▶ [Provided records]
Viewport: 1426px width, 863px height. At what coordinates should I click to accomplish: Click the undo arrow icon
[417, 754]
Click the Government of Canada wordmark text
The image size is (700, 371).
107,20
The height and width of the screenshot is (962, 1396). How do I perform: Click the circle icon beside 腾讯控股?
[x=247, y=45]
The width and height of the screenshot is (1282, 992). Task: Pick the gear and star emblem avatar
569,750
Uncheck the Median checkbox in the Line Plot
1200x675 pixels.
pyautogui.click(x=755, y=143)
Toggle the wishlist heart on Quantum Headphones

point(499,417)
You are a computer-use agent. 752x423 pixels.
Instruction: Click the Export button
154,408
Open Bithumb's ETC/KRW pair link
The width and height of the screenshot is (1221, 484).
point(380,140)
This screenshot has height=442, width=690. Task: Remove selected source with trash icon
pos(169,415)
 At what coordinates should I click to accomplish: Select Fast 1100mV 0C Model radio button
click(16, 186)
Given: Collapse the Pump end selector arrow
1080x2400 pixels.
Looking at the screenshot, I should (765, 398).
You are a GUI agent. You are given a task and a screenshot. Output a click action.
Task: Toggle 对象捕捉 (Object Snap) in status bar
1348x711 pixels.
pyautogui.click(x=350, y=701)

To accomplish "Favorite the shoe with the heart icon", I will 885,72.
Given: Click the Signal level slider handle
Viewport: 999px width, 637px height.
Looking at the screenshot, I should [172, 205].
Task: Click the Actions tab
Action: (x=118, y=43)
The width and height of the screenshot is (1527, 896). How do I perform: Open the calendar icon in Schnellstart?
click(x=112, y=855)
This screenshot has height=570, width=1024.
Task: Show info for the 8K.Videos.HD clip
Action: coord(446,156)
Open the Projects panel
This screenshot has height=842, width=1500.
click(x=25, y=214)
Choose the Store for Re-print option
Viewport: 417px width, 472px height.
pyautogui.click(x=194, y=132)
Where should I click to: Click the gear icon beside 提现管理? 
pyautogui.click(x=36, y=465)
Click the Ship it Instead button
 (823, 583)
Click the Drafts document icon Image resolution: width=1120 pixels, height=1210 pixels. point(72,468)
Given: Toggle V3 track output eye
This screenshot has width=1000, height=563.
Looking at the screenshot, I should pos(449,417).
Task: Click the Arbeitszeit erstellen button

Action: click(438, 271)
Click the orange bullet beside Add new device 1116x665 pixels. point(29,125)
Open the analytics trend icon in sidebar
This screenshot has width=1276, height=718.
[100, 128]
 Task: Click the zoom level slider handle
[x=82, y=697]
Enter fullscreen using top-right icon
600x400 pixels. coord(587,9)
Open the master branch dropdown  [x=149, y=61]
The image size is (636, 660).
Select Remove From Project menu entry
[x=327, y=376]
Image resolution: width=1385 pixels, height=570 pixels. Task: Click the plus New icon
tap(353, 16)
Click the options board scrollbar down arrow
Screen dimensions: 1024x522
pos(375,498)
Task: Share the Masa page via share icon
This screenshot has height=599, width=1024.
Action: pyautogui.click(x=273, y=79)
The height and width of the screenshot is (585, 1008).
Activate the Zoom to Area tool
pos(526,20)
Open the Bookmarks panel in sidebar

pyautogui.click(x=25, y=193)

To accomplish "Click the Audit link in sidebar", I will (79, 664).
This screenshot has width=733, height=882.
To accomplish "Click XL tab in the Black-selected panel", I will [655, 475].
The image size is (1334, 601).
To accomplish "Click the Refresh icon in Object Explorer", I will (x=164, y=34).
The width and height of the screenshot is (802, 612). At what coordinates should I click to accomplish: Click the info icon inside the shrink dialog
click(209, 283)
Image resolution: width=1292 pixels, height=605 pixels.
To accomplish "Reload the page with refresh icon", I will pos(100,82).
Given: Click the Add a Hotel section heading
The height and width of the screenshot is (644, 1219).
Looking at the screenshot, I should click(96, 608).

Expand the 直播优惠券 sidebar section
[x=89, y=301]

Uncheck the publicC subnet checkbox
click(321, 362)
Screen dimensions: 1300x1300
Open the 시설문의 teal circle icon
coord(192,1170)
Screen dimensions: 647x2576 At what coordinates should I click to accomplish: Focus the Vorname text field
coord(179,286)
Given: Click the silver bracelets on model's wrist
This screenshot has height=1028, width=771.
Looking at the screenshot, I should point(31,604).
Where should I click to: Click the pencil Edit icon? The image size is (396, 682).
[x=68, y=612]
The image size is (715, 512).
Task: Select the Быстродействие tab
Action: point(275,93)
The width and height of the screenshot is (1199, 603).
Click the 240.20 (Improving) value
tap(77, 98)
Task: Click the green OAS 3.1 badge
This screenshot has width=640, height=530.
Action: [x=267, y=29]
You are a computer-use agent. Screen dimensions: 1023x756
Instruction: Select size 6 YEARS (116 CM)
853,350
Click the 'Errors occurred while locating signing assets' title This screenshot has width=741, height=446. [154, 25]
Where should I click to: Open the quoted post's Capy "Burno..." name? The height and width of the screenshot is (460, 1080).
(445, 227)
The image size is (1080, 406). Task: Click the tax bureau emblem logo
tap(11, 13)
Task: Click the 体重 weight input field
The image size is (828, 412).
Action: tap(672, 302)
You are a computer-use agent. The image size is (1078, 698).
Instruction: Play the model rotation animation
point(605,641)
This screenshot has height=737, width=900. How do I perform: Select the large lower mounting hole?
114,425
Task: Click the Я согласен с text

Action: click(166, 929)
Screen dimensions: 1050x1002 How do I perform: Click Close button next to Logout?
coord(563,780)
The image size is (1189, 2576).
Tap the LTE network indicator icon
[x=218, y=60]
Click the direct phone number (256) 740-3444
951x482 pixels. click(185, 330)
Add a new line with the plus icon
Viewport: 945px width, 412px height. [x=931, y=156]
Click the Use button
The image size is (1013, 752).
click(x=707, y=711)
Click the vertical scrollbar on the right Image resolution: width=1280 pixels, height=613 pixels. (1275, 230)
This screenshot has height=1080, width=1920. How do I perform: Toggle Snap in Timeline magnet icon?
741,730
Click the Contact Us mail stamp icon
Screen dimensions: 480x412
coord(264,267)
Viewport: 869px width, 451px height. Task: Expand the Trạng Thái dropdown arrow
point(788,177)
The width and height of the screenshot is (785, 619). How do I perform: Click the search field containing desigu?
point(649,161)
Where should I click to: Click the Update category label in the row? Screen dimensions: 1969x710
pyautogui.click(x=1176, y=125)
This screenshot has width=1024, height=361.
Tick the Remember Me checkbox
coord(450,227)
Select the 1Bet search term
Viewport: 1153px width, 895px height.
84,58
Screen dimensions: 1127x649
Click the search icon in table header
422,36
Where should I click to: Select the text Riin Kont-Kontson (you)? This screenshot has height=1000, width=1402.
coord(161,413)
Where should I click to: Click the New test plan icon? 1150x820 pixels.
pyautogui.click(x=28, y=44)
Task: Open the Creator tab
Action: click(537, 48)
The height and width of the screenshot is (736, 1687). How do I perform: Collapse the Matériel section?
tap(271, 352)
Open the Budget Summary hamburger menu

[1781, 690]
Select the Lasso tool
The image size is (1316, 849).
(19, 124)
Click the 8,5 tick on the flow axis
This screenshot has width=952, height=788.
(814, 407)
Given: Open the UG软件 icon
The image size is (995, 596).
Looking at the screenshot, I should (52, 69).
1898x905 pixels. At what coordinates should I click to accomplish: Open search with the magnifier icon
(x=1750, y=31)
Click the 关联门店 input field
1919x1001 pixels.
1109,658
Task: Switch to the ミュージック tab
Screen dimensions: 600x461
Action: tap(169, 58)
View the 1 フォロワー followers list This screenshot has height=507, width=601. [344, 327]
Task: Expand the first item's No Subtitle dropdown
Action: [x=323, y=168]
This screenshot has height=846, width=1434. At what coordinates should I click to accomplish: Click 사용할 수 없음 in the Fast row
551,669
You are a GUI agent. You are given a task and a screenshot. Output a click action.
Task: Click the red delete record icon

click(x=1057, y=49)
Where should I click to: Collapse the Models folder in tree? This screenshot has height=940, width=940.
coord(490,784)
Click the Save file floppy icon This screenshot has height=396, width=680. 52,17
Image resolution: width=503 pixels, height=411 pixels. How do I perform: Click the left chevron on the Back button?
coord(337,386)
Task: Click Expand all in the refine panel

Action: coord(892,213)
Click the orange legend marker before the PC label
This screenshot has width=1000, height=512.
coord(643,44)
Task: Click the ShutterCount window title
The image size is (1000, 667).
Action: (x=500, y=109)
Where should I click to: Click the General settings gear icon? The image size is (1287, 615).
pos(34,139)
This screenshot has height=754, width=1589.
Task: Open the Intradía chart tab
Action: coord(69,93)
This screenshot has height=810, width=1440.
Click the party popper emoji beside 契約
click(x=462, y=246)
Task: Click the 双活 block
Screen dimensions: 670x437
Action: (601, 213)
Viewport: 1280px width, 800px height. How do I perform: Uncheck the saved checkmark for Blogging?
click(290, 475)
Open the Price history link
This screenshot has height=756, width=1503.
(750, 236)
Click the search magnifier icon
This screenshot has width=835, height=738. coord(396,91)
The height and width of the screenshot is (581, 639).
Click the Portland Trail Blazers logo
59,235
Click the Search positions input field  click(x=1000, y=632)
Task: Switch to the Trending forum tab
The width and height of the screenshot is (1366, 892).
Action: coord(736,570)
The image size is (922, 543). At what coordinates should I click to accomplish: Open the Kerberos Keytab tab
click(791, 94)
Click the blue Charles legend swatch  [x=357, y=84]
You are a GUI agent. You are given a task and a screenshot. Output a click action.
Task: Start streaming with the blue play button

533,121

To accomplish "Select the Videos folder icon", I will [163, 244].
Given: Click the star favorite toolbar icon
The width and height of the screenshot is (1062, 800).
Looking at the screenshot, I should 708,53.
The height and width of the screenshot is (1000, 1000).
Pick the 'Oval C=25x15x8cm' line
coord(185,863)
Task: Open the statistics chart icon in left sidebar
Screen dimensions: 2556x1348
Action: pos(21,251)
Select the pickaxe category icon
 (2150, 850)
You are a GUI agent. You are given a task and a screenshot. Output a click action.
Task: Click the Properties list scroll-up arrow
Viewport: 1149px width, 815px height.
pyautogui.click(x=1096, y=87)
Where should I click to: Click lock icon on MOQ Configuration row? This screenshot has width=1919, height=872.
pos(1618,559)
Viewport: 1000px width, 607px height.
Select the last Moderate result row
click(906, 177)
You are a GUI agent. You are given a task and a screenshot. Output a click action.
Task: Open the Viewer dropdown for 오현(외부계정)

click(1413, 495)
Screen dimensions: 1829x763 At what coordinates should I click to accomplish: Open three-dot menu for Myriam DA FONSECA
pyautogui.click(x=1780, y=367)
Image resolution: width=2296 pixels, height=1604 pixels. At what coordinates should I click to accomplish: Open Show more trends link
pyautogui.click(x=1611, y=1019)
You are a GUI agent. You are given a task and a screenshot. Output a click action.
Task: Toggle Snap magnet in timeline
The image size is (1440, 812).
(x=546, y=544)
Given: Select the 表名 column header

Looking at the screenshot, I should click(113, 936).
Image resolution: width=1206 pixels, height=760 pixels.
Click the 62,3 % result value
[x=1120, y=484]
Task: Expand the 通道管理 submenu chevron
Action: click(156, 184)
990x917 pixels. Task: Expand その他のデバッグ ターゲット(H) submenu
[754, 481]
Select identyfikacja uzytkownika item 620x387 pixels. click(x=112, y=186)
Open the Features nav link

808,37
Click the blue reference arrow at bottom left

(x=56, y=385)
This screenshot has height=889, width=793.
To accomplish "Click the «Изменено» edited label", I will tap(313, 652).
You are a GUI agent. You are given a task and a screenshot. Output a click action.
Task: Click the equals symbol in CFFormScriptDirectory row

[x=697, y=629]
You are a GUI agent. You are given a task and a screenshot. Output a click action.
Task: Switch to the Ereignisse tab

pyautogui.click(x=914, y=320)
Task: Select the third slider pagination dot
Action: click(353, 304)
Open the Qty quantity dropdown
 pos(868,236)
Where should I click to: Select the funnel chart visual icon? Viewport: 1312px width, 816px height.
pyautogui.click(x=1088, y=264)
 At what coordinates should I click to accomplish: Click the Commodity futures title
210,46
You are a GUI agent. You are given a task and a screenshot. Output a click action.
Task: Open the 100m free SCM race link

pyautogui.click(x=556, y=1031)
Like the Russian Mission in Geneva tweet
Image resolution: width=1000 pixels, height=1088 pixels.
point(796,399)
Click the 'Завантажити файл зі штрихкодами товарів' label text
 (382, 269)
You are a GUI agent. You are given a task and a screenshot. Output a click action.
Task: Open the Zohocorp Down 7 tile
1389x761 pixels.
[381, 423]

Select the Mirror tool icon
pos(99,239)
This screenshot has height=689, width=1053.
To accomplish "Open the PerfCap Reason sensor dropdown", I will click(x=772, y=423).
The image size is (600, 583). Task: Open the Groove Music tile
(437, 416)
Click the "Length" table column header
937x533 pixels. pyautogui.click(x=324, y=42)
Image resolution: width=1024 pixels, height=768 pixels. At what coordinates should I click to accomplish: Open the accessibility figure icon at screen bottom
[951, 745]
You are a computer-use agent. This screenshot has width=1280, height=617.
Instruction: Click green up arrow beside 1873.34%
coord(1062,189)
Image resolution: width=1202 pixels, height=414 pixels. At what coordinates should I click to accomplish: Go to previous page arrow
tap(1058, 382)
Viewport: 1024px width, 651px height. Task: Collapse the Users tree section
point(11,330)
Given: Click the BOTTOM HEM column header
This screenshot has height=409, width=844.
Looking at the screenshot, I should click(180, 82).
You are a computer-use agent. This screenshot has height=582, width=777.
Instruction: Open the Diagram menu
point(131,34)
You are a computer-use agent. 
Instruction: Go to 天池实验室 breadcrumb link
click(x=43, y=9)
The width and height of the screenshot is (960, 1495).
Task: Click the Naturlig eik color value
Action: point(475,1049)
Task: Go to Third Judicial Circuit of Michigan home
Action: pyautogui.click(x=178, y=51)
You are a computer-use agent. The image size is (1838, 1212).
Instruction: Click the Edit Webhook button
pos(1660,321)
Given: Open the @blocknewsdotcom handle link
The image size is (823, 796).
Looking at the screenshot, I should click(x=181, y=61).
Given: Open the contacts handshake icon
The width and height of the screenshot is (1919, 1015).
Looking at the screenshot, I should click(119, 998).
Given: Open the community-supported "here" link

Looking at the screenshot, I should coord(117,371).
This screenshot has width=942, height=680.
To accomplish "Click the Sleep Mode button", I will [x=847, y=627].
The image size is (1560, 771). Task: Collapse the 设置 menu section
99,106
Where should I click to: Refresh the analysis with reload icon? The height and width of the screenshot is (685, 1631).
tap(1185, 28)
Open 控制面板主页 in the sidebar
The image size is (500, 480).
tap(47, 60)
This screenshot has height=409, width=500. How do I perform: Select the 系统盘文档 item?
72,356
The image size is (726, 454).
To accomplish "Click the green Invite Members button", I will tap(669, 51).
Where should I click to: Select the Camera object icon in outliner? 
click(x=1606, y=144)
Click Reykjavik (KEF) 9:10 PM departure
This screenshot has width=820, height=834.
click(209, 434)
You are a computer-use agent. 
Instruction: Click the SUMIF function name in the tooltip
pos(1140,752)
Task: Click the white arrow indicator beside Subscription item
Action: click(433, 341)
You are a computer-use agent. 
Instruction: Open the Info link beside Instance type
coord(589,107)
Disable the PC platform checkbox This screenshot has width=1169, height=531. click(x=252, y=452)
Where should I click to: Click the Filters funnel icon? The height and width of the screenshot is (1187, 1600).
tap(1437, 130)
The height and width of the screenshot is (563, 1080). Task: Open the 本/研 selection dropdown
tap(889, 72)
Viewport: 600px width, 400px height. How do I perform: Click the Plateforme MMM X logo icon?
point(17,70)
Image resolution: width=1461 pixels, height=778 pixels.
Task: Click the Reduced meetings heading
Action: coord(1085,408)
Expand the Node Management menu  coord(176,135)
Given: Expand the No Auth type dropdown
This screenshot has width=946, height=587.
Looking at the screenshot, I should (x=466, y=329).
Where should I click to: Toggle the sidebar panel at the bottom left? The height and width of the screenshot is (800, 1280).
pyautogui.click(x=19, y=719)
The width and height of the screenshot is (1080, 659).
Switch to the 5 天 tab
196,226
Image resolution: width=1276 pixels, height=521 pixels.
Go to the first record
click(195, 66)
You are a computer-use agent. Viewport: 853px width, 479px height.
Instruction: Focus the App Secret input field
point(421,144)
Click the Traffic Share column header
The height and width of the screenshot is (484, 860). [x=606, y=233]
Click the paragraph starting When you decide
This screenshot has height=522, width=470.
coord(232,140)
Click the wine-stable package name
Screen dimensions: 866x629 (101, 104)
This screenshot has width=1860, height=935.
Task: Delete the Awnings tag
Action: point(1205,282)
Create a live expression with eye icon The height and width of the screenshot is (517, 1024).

▶ [About this task]
Scan the material for the word "scrollbar". Return every line where it is found.

▶ [Solution for this task]
Click the options board scrollbar down arrow
Click the vertical scrollbar on the right Image resolution: width=1280 pixels, height=613 pixels. (1275, 230)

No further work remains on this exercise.